Uber is a ride sharing app where a user can request a ride from one location to another and the app will connect the user to the nearest available Uber drivers.

Functional Requirements:-

  • Uber app should know about the drivers locations who are logged in at the moment. (P0)
  • The app should be able to find nearby available drivers. (P0)
  • User should be able to request a ride, after which the nearest drivers should be notified. (P0)
  • At the start of the trip, the system should initiate payment flow. (P1)
  • The system should be able to estimate the time of arrival (ETA of the driver). (P1)
  • Drivers should be able to confirm that they have picked up the rider. (P0)
  • After the ride has been accepted, the driver and rider should be able to view trip updates. (P0)
  • The driver should be able to mark the ride has been completed and should become available for the next ride. (P0)

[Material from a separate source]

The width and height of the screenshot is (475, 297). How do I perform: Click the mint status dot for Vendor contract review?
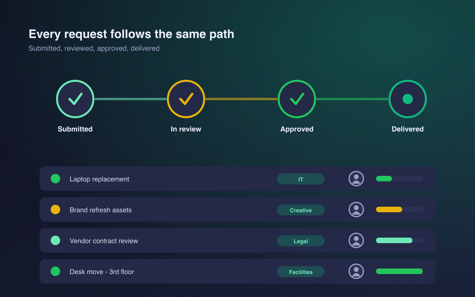coord(55,240)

Non-functional Requirements:-

  • Availability — The system should be highly available
  • Scalability — The system should be scalable to handle ever increasing number of drivers and riders.
  • Reliability — The system should provide fast and error free services.
  • Consistency — The system must be strongly consistent from the drivers and riders perspective.
  • Fraud Detection — The system should have ability to detect any fraudulent activity related to payments.

App Usage Estimation

Let’s assume that we have around 500 million riders and about 5 million drivers.

  • We have 20 million daily active users.
  • We have 2 million daily active drivers.
  • We have 20 million daily trips.
  • All active drivers send a notification about their current location every 4 seconds.

Storage Estimation

Rider’s Metadata

  • UserId
  • User name
  • User email
  • User address

In total one user’s data we can approximate at 1000 bytes.

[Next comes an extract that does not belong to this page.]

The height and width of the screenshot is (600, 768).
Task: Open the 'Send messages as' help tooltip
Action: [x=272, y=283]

With 500 million total users, data will be around = 500 * 10⁶ * 1000 bytes = 500GB.

For the newly registered users, let’s go ahead with a high number as 500K, which will require 500MB of additional data.

Driver’s Metadata

  • Driver Id
  • Driver name
  • Driver email
  • Driver Vehicle Type
  • Driver License number

In total let’s approximate 1 driver’s metadata to be around 1000 bytes.

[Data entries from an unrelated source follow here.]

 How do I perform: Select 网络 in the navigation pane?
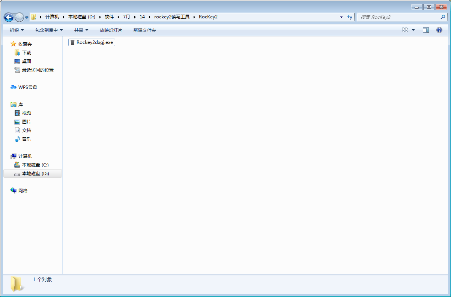[x=23, y=191]
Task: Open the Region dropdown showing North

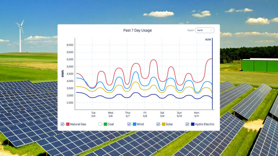Action: pos(204,30)
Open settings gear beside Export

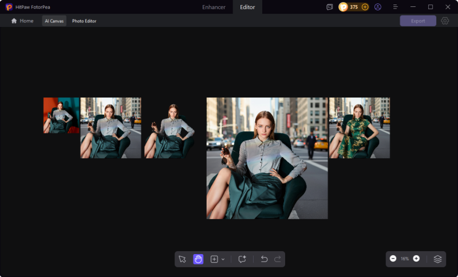pos(445,21)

With 5 million drivers, we would need 5GB of total storage. Additionaly, if we have 100K new drivers registering daily, we would need 100MB of additional data to store them.

Driver’s Location Metadata

We will need to store latitude and longitude for each driver and few other data points, let’s assume the data size to be around 36 bytes, which would be 5 * 10⁶ * 36 = 180 MB of data.

Trip Metadata

We can assume 100 bytes of data will be required for each trip.

  • Uder Id
  • Driver Id
  • trip Id

So, if we have 20 million active users, then total data per day will = 2GB.

Total data in a year = 2 * 365, which is around 1 TB.

Bandwidth Estimation

Major bandwidth is required by location updates and trip data, so we will not consider all other factors for our bandwidth calculation.

We have 20 million rides in a day.

Total rides in a second = 20 * 10⁶ / 24*3600 = 240 trips in a second.

Now, each trip takes around 100 bytes, so the calculation will give us = 240 * 8 bits * 100 bytes = 200 kbps

Driver’s location will contain = 3 bytes of driver ID, 16 bytes of location information, and we have 3 million active drivers in a second,

= 3 * 10⁶ * (3+16) * 8 bits = 120 Mbps

Servers estimation

Let’s assume each server can handle 8000 requests in a given time.

In order to handle 20 million requests, we would need = 20 million / 8000 = 2500 servers.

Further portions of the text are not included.